Compared to the RAC-One Node solution, the database cannot failover smoothly to the other host (online failover). When you use RAC-One Node, if you choose in advance that you want to failover to another host (host2), you can use the following command :

srvctl relocate database -d dbtest -n host2 -v

When you launch this command, while they are some active transactions on the first host, the instance will be up and one second instance will start on the future host, so you are in the case of RAC features since both instances are up at the time, that’s why we have 2 redolog threads and 2 undo on RAC-One Node configuration.

If you want to learn more on RAC One Node, Marcin Przepiorowski has a serie on the subject (http://oracleprof.blogspot.fr/2009/12/oracle-rac-one-node-part-1.html)

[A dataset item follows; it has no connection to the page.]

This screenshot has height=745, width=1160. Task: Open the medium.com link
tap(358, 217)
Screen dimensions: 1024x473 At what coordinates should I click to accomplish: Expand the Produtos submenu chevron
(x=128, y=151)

If you try to use the relocate command with “poor’s man” failover solution, you’ll get this error :
   PRCD-1027 : Failed to retrieve database orcltest
   PRCD-1146 : Database orcltest is not a RAC One Node database

- Difference 2 – No native support in Cloud Control 12c

If you want to add this database to your beloved Cloud Control, you will need to add a wee extra script in case of failover so that CC12c can know it has to connect to the new host, here is an example below. If needed I wrote a script which handle this automatically (ask for it).

- Step 1 : create blackout (better but not compulsary)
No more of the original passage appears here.